Abstract: Abstract: Massive MIMO is considered a core technology for 5G and beyond, promising large throughput gains and a significant increase in power efficiency and communication range through beamforming. There is a significant push to realize Massive MIMO using off-the-shelf computing platforms to speed up deployment and reduce costs. However, building a software-defined Massive MIMO network, while desirable, remains a significant challenge due to its enormous system hardware and computational complexity.

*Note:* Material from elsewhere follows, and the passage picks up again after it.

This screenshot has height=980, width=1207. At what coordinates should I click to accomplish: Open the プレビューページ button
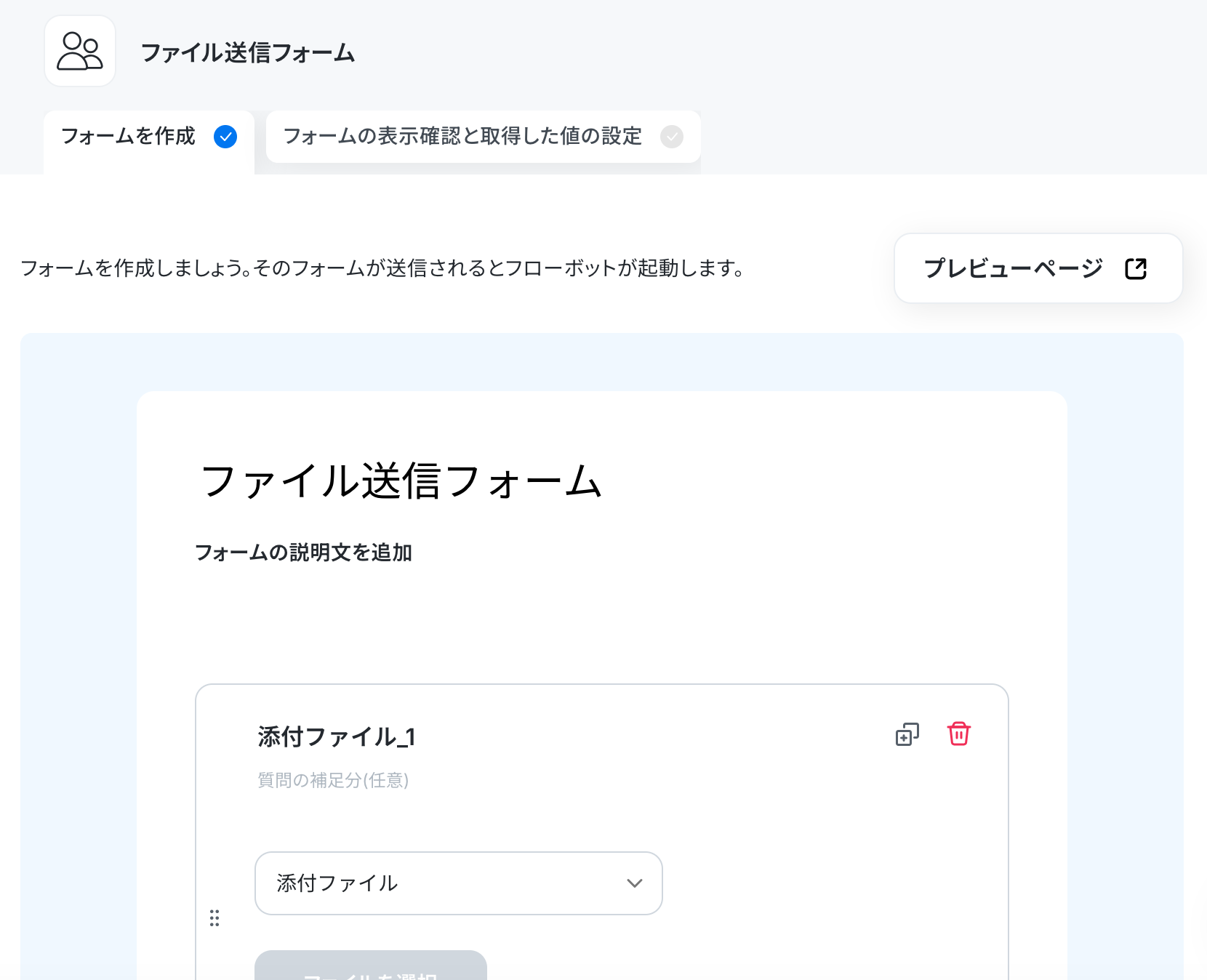[1038, 268]
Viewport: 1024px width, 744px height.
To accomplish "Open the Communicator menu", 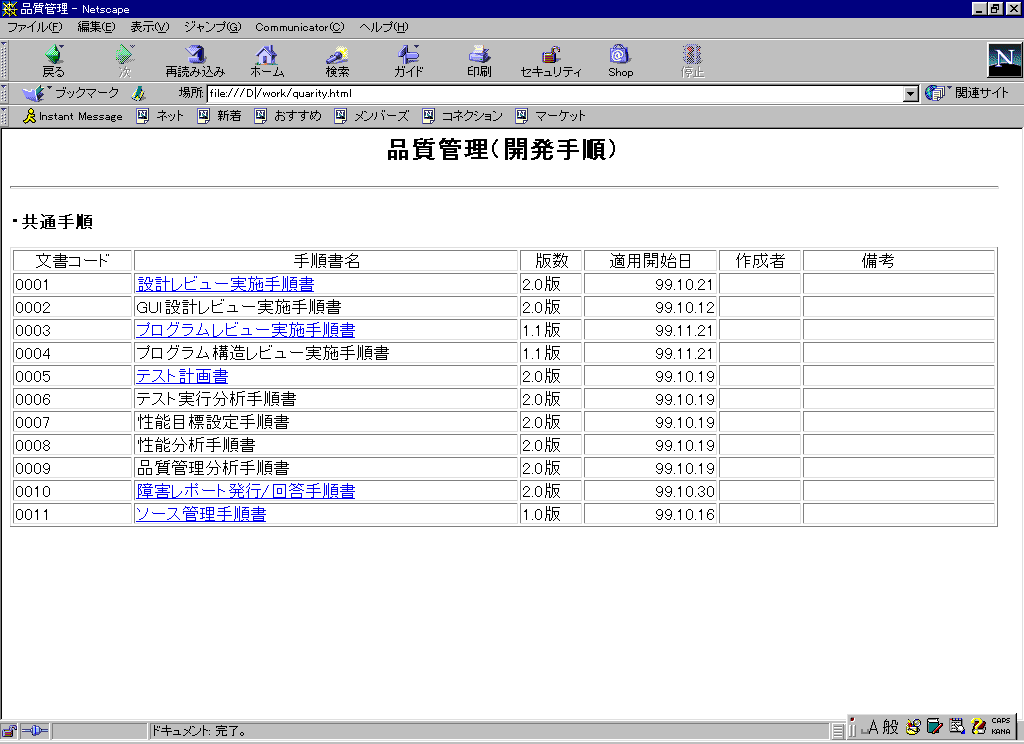I will pyautogui.click(x=299, y=27).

In this talk, I will first discuss our effort in the design and real-world deployment of a software-defined massive MIMO wireless network. I will discuss how our effort led to the rollout of the first public massive MIMO testbed that is available to the research community. Second, I will then discuss our work in the development of a Massive MIMO baseband processing real-time software. I discuss how the rich data parallelism in massive MIMO baseband processing can be utilized to scale the processing to many-core CPU servers and to achieve real-time performance and low latency. I will also talk about the use of this software on the public testbed and how it can impact massive MIMO research in the community. I conclude by providing an outlook on the future of software-defined massive MIMO wireless networks and the potentials and challenges ahead.
Speaker Bio: Rahman Doost-Mohammady is an assistant research professor in the Department of Electrical and Computer Engineering at Rice University.
His work focuses on the design and efficient implementation of next-generation wireless network systems. He is the technical lead for the Rice RENEW project. He received his Ph.D. from Northeastern University in 2015, M.S. from the Delft University of Technology in 2009, and B.S from Sharif University of Technology, in 2007, all in Computer Engineering.